Report: Culture of fear leaves gardai unwilling to take decisions
Rank and file cannot speak up about concerns over worries about repercussions, the Cultural Audit said.
A “culture of fear” has left gardai unwilling to take decisions and promoted a “cover your back” mentality across the organisation, a major review said.
The rank and file could not speak up about concerns over worries about repercussions, the Cultural Audit said.
Many believed it would be futile to raise issues, a survey by independent consultants found.
Senior Gardai said additional protected disclosure managers had been appointed and noted the strong belief that policing powers were used appropriately and that the force acted with honesty and integrity.
The report said: “It is also felt that people are only held to account at lower levels which has resulted in a culture of fear and unwillingness to take decisions.
“This has impacted the quality and efficiency of policing but it exists due to a ‘cover your back’ mentality across the organisation.”
It raised concern about the impact of speaking up.
“It is apparent that there is a climate where people believe that senior management don’t encourage open communication or two-way feedback.”
The Disclosures Tribunal at Dublin Castle is investigating matters first raised by Garda whistleblower Maurice McCabe which have reached the highest levels of the force and Government.
He voiced concerns about malpractice and exposed the penalty points controversy, claiming penalties were quashed by senior gardai for reasons of nepotism or favouritism.
The PwC report said: “The perception or the real lack of meritocracy is the greatest area of divergence between the more junior and senior ranks/grades.
“There are strong perceptions of favouritism and nepotism.
“Real or not, this view has created disillusionment and resentment across the organisation.”
It said the promotions system and how it was conducted needed to be reviewed and changed.

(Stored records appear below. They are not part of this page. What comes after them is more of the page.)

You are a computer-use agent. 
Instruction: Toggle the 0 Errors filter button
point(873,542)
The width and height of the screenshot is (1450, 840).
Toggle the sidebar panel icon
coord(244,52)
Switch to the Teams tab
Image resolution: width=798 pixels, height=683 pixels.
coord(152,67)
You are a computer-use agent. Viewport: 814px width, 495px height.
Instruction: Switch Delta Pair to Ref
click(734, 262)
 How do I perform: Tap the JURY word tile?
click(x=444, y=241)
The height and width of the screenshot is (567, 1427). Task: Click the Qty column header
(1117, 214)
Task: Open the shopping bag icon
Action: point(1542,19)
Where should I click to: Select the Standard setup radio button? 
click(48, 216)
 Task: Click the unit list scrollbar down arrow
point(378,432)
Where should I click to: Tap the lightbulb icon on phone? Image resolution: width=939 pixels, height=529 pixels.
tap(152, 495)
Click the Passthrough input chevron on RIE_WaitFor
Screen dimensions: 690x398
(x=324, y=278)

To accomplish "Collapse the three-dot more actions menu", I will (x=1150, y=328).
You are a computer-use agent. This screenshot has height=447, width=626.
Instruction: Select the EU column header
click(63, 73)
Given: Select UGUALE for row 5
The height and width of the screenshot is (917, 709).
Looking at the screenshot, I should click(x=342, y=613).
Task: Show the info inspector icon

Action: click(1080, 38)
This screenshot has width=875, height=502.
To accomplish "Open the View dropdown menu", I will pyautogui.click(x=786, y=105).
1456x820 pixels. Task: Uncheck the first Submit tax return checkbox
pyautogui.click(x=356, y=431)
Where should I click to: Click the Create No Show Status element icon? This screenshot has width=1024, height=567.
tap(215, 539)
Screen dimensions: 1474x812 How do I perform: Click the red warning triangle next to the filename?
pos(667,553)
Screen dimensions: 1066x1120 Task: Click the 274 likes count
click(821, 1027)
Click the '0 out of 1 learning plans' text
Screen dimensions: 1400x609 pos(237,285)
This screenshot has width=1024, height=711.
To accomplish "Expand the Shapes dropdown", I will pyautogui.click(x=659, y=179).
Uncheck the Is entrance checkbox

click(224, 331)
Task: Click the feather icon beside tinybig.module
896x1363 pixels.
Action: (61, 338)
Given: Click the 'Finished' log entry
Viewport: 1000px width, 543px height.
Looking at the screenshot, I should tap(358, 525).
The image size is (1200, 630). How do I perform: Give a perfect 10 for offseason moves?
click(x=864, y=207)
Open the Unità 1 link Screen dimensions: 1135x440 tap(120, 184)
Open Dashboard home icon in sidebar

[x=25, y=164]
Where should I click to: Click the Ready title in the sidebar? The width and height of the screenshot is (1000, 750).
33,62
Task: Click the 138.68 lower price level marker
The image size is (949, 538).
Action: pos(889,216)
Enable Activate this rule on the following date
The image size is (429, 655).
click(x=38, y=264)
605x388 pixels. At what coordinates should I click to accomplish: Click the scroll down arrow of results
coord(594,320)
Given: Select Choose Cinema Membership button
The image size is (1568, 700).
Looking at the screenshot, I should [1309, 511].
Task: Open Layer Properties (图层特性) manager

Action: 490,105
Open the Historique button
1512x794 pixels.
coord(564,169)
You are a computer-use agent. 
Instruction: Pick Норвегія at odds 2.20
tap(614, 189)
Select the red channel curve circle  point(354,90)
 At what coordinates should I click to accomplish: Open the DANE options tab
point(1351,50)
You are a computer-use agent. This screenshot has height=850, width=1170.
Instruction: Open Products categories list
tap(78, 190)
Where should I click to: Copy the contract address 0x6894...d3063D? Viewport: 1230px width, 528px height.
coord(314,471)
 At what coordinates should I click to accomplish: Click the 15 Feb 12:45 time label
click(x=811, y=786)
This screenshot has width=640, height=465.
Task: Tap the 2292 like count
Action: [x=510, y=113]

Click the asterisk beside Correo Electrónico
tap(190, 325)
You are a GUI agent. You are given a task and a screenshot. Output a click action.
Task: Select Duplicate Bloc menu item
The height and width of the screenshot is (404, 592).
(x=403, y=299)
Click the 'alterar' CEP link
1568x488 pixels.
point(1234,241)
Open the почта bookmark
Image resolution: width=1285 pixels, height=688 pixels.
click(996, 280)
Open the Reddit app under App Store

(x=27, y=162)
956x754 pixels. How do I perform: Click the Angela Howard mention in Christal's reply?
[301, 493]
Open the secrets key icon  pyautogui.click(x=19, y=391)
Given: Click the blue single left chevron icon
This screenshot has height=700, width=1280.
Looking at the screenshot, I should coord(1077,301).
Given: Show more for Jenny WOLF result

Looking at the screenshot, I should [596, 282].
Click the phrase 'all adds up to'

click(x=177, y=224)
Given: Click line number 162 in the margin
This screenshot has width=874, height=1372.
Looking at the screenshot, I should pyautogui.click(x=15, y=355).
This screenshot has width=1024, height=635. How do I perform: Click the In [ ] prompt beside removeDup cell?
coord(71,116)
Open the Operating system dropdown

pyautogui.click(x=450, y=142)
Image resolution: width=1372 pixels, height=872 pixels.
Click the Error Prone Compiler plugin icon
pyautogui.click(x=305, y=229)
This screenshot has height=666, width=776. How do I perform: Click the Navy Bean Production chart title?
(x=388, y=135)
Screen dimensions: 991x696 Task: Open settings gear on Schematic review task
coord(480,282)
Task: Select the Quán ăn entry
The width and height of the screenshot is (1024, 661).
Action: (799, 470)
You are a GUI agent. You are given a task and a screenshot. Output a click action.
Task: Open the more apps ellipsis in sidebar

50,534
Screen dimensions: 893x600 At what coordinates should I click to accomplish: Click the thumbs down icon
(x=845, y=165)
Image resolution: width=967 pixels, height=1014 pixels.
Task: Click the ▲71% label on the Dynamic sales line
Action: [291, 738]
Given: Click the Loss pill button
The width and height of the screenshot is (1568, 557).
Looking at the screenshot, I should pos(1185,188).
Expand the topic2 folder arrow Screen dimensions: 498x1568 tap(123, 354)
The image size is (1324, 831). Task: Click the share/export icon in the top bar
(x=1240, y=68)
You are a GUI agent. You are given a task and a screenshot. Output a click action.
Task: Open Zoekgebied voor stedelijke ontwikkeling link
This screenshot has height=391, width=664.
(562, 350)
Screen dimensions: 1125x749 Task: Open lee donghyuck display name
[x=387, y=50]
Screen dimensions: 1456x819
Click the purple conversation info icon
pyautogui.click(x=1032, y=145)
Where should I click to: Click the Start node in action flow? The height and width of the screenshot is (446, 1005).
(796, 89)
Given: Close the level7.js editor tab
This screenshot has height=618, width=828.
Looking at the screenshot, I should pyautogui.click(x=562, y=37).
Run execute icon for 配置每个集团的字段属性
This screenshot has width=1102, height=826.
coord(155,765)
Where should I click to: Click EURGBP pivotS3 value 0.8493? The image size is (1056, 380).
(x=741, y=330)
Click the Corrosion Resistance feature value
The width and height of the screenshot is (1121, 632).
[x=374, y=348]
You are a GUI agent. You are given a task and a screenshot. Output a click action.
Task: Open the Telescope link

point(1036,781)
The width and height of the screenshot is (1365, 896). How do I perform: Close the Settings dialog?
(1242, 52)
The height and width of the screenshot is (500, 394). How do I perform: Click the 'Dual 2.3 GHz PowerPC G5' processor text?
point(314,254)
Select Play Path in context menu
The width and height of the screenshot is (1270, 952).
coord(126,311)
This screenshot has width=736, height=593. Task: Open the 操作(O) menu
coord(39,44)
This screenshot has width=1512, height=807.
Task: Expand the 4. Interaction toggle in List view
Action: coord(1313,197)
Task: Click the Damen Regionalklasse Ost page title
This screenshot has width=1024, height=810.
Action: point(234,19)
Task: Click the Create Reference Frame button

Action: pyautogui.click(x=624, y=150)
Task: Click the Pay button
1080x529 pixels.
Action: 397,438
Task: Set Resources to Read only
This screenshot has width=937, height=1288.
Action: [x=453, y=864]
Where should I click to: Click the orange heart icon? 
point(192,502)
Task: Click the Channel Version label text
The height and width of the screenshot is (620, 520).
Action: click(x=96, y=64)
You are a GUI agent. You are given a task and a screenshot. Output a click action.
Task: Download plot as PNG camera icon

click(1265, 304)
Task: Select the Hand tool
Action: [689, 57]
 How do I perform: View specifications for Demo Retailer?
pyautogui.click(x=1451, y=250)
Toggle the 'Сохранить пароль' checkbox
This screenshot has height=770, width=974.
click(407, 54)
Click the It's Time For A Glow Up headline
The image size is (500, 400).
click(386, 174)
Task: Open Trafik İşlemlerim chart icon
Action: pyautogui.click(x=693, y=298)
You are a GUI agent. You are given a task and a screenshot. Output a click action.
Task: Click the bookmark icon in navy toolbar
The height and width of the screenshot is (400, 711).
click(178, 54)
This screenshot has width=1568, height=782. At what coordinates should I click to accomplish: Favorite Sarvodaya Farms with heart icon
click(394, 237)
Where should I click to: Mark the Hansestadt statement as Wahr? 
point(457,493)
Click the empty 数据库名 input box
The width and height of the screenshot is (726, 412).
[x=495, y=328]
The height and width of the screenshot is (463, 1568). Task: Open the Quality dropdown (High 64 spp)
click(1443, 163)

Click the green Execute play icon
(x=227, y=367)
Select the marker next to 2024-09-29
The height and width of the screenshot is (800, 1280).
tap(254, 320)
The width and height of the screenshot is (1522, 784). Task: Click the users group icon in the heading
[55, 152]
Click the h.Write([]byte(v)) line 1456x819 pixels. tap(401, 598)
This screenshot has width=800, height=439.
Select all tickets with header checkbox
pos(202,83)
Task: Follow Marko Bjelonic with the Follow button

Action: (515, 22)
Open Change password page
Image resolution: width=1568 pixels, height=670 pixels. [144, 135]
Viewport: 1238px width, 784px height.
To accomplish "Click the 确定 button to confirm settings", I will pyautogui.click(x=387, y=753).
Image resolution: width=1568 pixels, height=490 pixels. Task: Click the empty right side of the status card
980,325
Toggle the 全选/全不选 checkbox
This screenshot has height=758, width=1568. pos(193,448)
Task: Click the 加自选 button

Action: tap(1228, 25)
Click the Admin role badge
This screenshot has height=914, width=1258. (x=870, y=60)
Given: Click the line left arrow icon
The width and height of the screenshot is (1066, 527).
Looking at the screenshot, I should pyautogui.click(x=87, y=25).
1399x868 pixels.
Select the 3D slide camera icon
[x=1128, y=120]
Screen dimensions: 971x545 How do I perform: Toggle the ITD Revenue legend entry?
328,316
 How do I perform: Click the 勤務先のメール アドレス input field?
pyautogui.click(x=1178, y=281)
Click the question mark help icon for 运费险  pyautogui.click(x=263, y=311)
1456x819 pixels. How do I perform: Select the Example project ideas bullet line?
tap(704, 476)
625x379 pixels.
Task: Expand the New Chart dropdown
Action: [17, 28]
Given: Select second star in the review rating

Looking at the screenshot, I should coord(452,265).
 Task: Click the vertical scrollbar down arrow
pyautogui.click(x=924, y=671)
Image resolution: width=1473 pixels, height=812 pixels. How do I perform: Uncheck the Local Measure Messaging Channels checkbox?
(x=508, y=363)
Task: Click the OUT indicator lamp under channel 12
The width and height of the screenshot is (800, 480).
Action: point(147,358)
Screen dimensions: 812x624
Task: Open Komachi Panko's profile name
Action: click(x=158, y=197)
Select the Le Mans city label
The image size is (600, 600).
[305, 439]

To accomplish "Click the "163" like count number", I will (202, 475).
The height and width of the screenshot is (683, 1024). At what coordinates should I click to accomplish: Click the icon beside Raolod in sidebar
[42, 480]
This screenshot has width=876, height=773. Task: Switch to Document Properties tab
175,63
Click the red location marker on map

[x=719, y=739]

Researchers found a view among gardai that senior leadership reacted to external influences at the expense of the organisation – they did not “stand up” sufficiently for it nor push back against unrealistic or unachievable demands.
Significant shortcomings in front line supervision were articulated.
“We would recommend that the number of sergeants and their coverage across all the units and shifts be looked at as a matter of priority.
“We recognise that this may have financial considerations and may require the support of oversight bodies and/or the government.”
Acting Commissioner Donall O’Cualain said a move was under way to fill sergeant positions by the end of the summer and inspector roles by the end of the year.
He added: “We are seeking a change in the statutory regulations governing promotions to bring increased transparency to the promotions process under our control and bring it in line with the promotions process undertaken by the Policing Authority for senior ranks.”